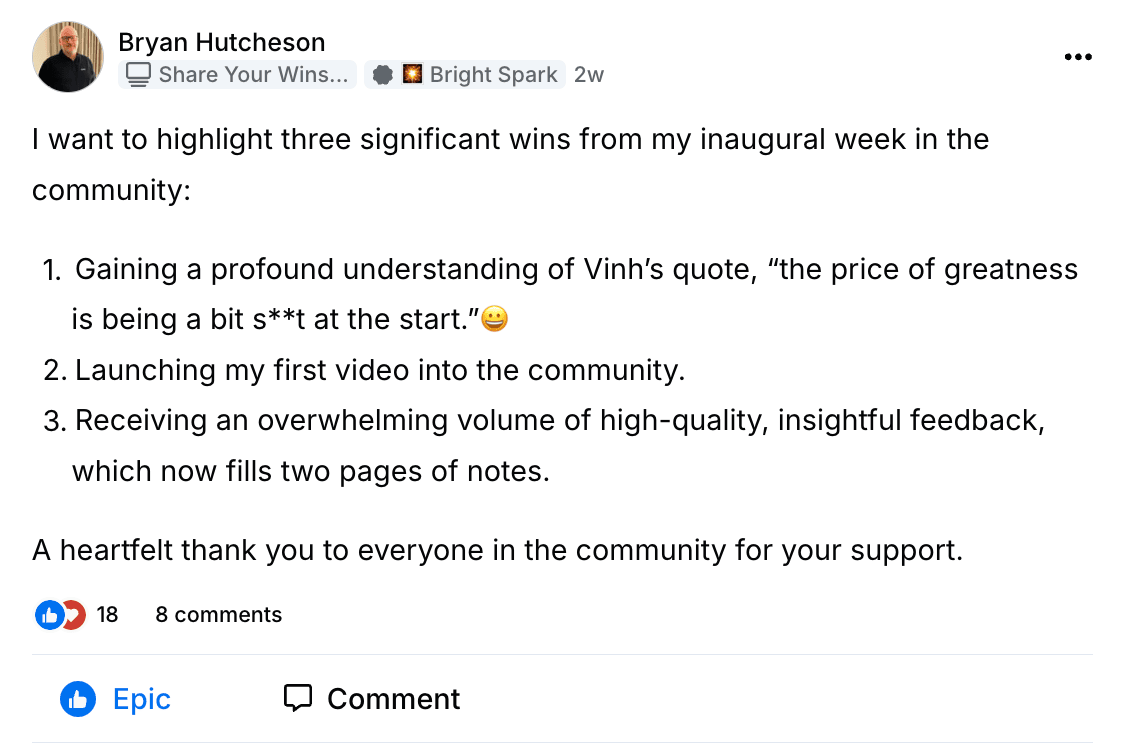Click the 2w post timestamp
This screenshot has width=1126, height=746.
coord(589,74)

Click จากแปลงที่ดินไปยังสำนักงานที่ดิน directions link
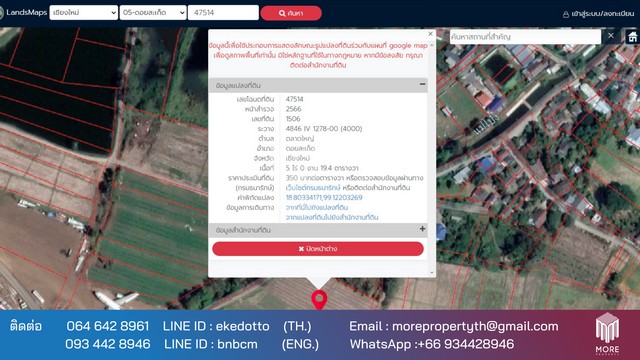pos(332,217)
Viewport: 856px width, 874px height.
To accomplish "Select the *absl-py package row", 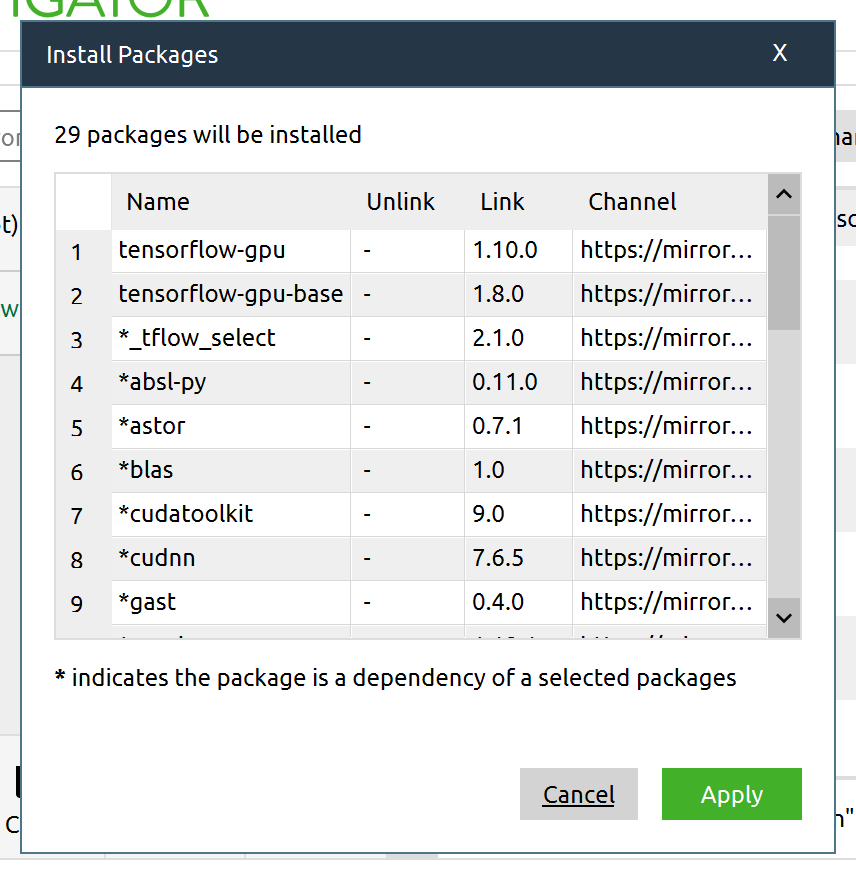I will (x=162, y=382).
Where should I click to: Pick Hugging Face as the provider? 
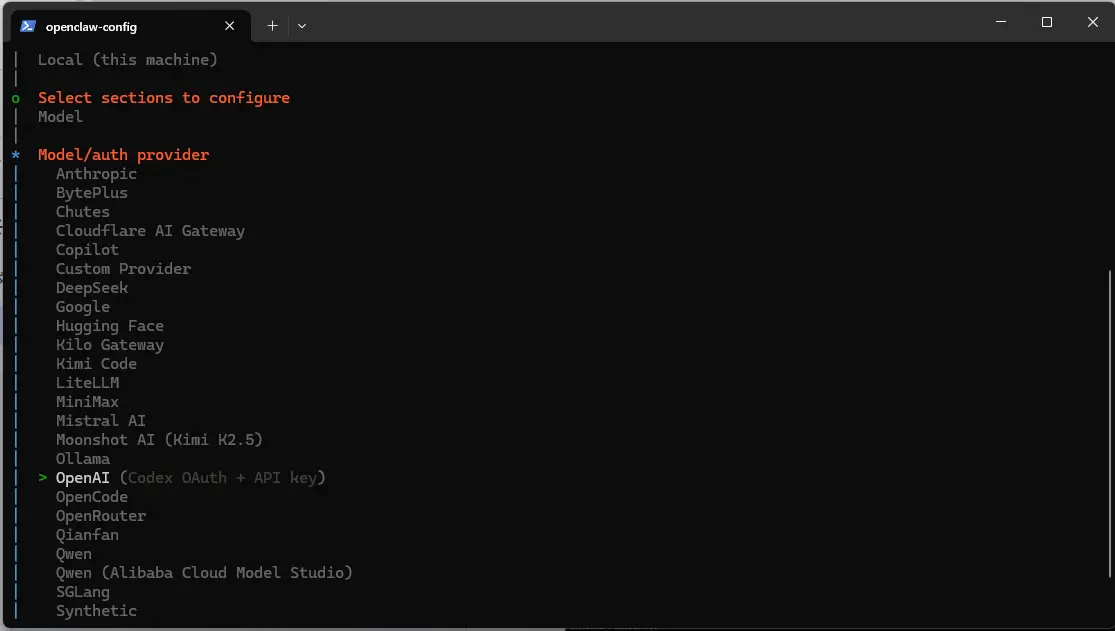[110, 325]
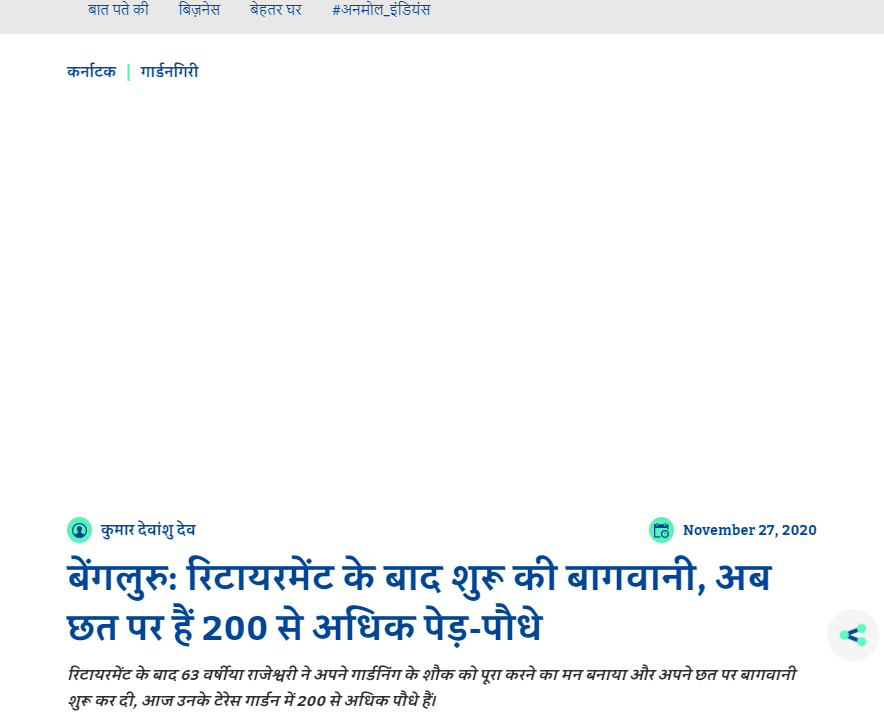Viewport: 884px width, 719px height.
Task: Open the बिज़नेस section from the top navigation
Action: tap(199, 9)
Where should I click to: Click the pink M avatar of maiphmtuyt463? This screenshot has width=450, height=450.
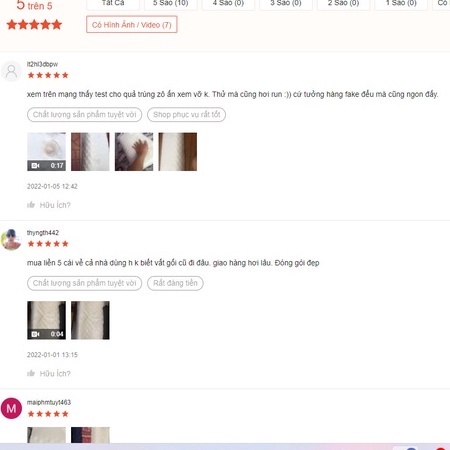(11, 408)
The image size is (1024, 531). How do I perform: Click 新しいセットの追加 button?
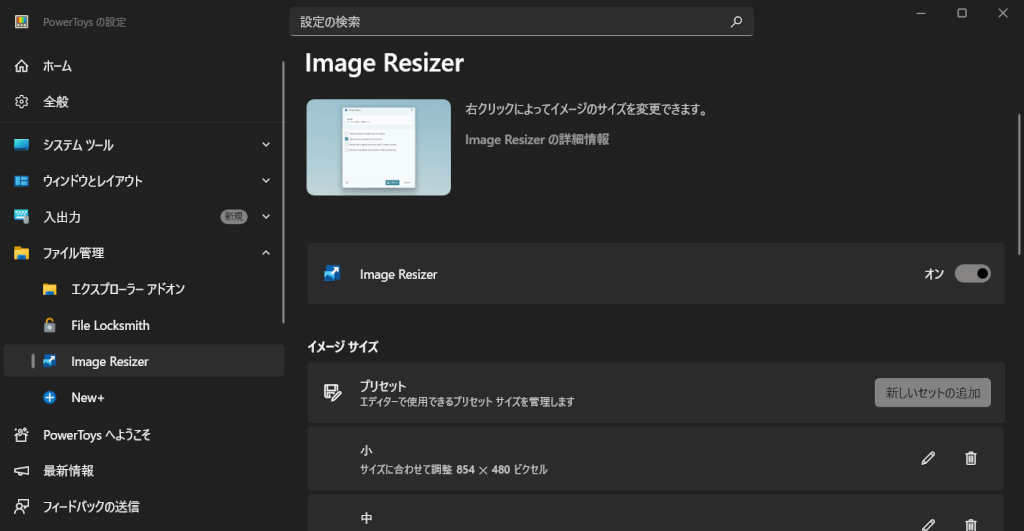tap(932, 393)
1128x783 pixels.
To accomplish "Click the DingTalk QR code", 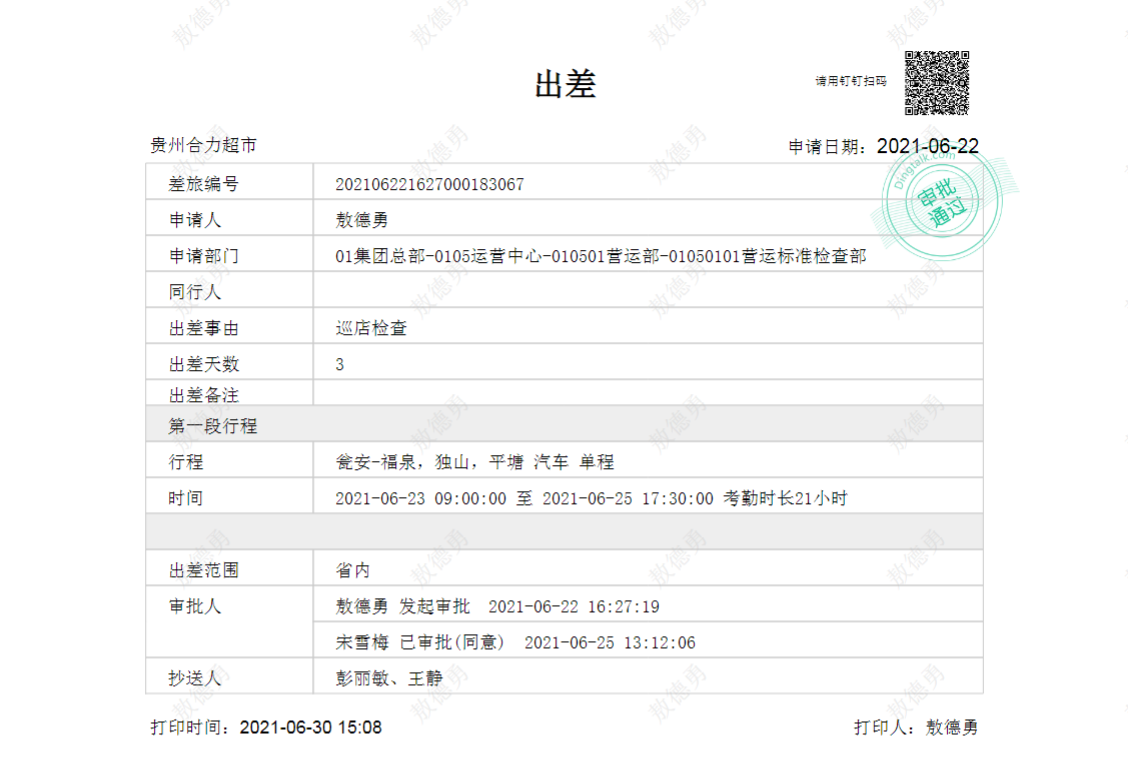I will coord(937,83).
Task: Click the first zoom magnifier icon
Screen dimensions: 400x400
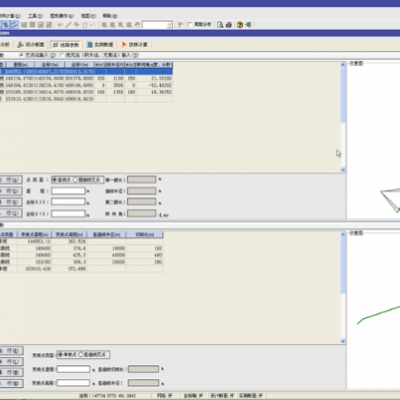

• • • • • • •

TASK DETAILS — Every line from the one containing "Task: Click the first zoom magnifier icon" to the final line of the records should be duplicated exactly; no picture is to be copied.

EXERCISE RESULT —
Task: Click the first zoom magnifier icon
Screen dimensions: 400x400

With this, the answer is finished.